** TASK STATEMENT **
Retype the passage about amyotrophic lateral sclerosis below word for word, keeping every line as it stands.

:: SELECTED PASSAGE

Amyotrophic Lateral Sclerosis (ALS) was first 
described by Charcot in 1874 [1]. The cause of 
ALS/Lou Gehrig disease is not completely known and 
considered as spontaneously arise [2]. In ALS, upper 
motor neurons and lower motor neurons degenerate 
and die (motor neurons link between the brain and 
voluntary muscles) [3]. ALS affects the nerve cells in 
the brain and spinal cord. The brain lost the ability to 
initiate and control the movement of muscles [4]. The 
gradual decline in strength leads to paralysis of more 
and more muscles leads to death. The genetic cause of 
ALS includes mutation in C9ORF72, FUS, SODI, 
VCP and TDP-43 [5]. Most of the cases for ALS are 
sporadic and about 25% of people were suffering for 
ALS due to family history [6]. The sporadic ALS are 
usually to the patients between the age of 55-65 years 
old and only 5% patients are <30 years old. Males and 
females are equally affected by ALS. Juvenile ALS 
(JALS) is a term used for patients below the age of 25 
years [7]. 

Most of the time ALS is autosomal recessive while 
dominant inheritance linked with chromosome 9 [8]. 
ALS is a motor neuron disease characterized by 
muscle twitching [9], muscle stiffness and muscle 
weakness due to a decrease in muscle size. In most 
cases, patient lose the ability to speak, walk, breathe, 
swallow and hand movement [10, 11]. Some patients 
face difficulties in thinking and behavioral acts [12].

::::
:: RECORD EXCERPTS

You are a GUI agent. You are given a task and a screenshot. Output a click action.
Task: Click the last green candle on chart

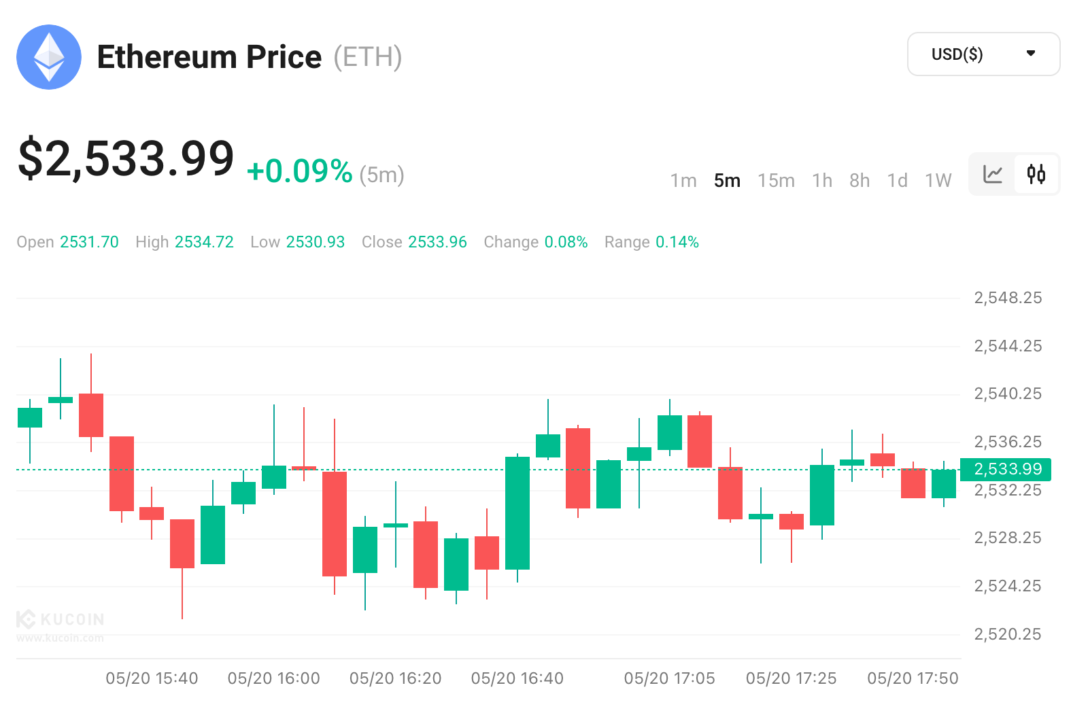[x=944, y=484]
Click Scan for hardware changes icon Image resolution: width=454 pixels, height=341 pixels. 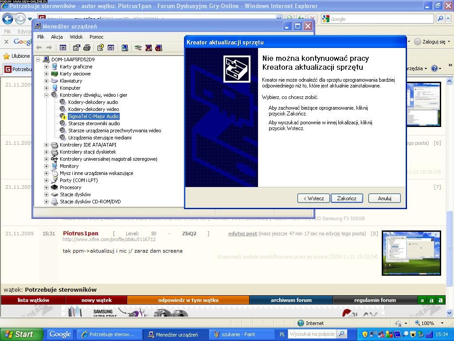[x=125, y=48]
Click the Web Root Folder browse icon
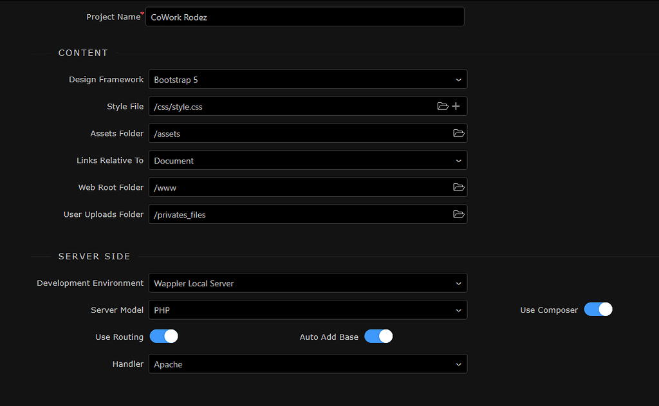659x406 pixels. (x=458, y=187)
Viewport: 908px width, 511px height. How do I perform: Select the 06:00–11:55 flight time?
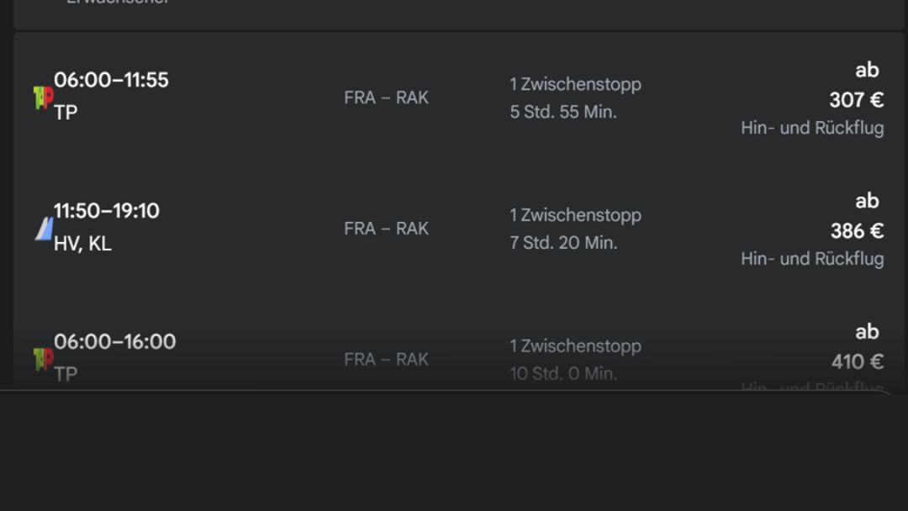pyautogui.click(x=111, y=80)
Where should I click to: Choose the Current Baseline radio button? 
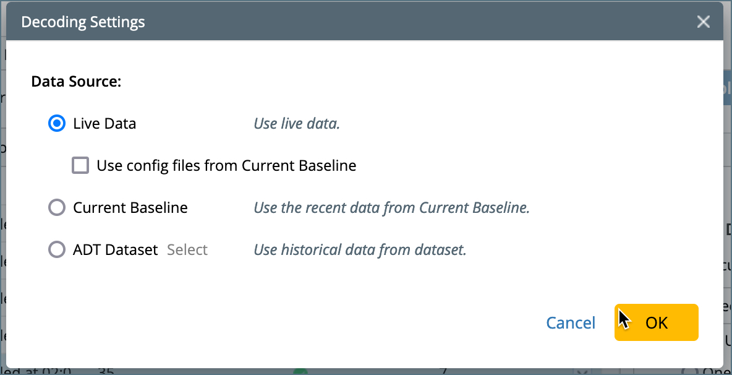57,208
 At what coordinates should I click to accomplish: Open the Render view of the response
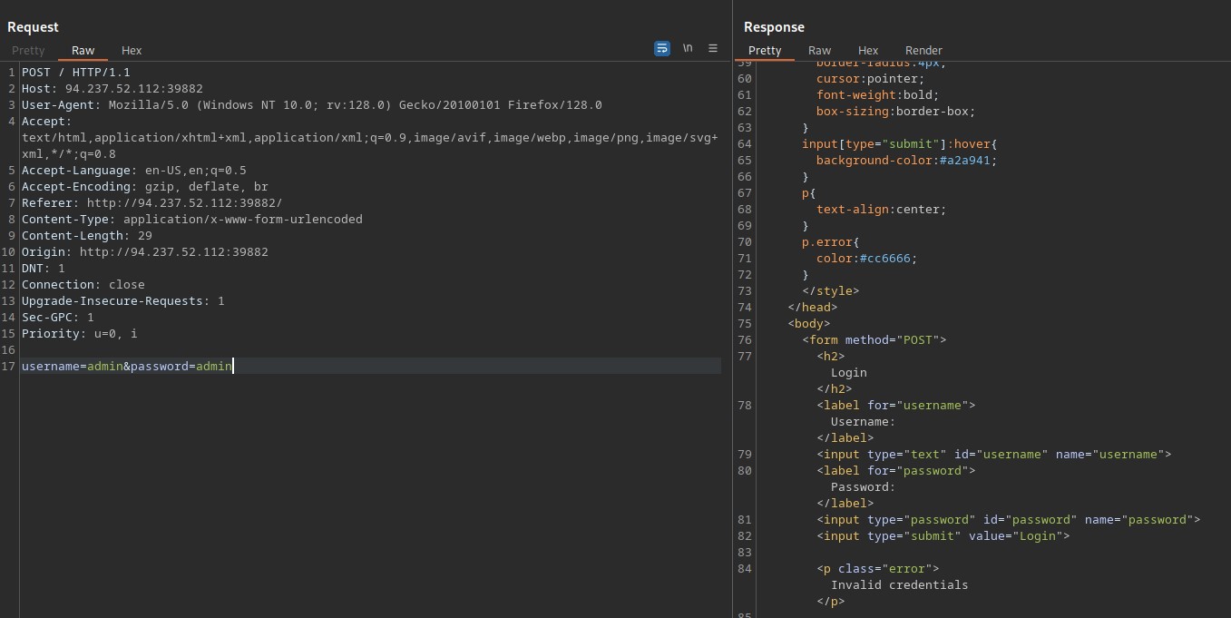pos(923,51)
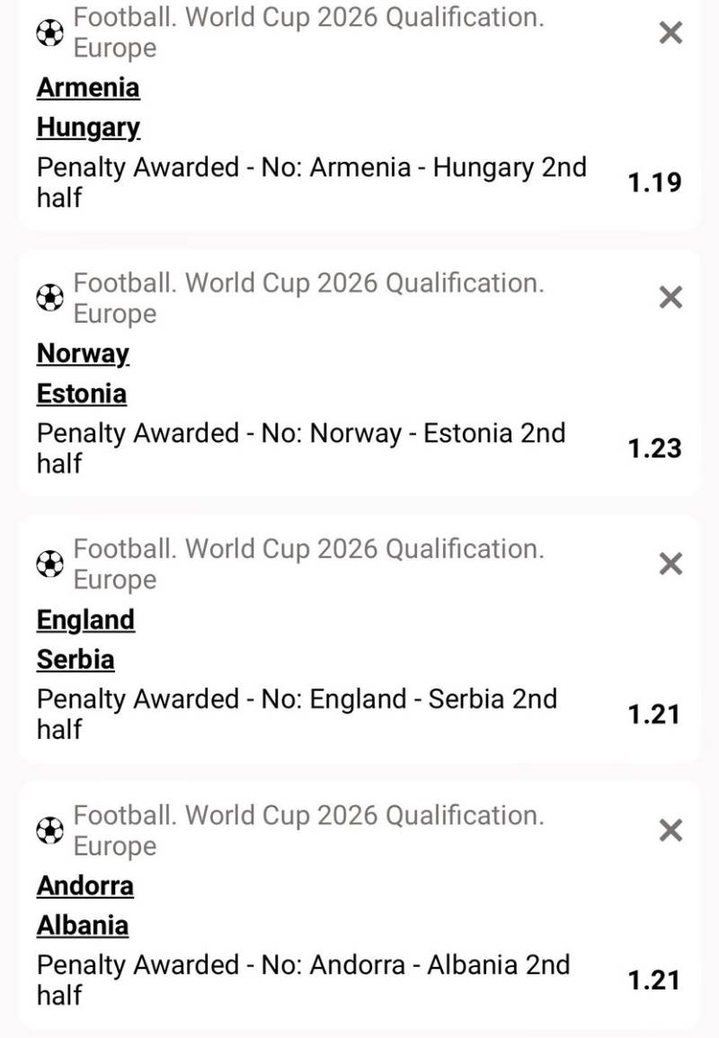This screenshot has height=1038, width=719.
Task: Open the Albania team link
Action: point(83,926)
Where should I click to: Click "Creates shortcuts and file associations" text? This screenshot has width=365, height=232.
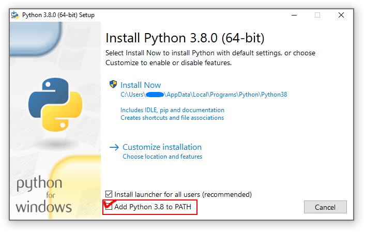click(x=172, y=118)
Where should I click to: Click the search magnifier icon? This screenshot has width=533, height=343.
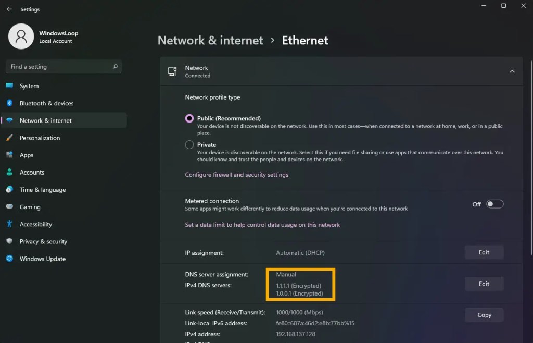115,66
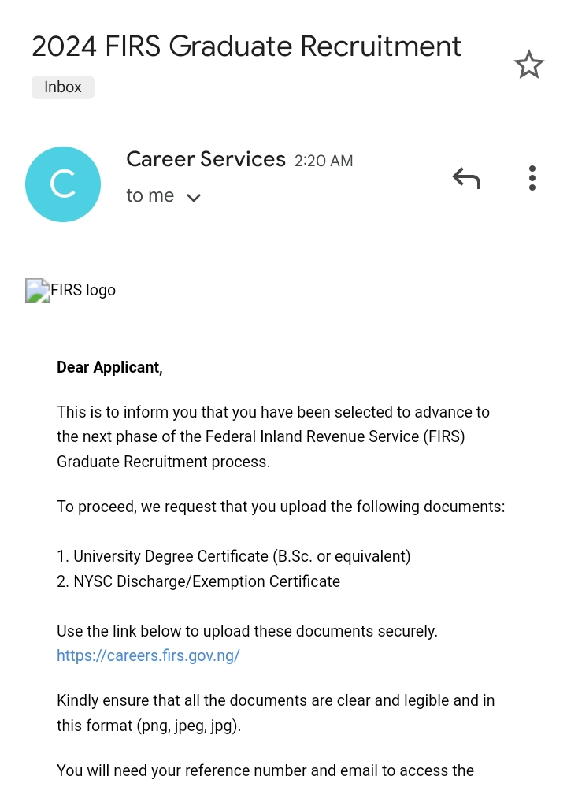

::::

** OUTPUT **
Amyotrophic Lateral Sclerosis (ALS) was first 
described by Charcot in 1874 [1]. The cause of 
ALS/Lou Gehrig disease is not completely known and 
considered as spontaneously arise [2]. In ALS, upper 
motor neurons and lower motor neurons degenerate 
and die (motor neurons link between the brain and 
voluntary muscles) [3]. ALS affects the nerve cells in 
the brain and spinal cord. The brain lost the ability to 
initiate and control the movement of muscles [4]. The 
gradual decline in strength leads to paralysis of more 
and more muscles leads to death. The genetic cause of 
ALS includes mutation in C9ORF72, FUS, SODI, 
VCP and TDP-43 [5]. Most of the cases for ALS are 
sporadic and about 25% of people were suffering for 
ALS due to family history [6]. The sporadic ALS are 
usually to the patients between the age of 55-65 years 
old and only 5% patients are <30 years old. Males and 
females are equally affected by ALS. Juvenile ALS 
(JALS) is a term used for patients below the age of 25 
years [7]. 

Most of the time ALS is autosomal recessive while 
dominant inheritance linked with chromosome 9 [8]. 
ALS is a motor neuron disease characterized by 
muscle twitching [9], muscle stiffness and muscle 
weakness due to a decrease in muscle size. In most 
cases, patient lose the ability to speak, walk, breathe, 
swallow and hand movement [10, 11]. Some patients 
face difficulties in thinking and behavioral acts [12].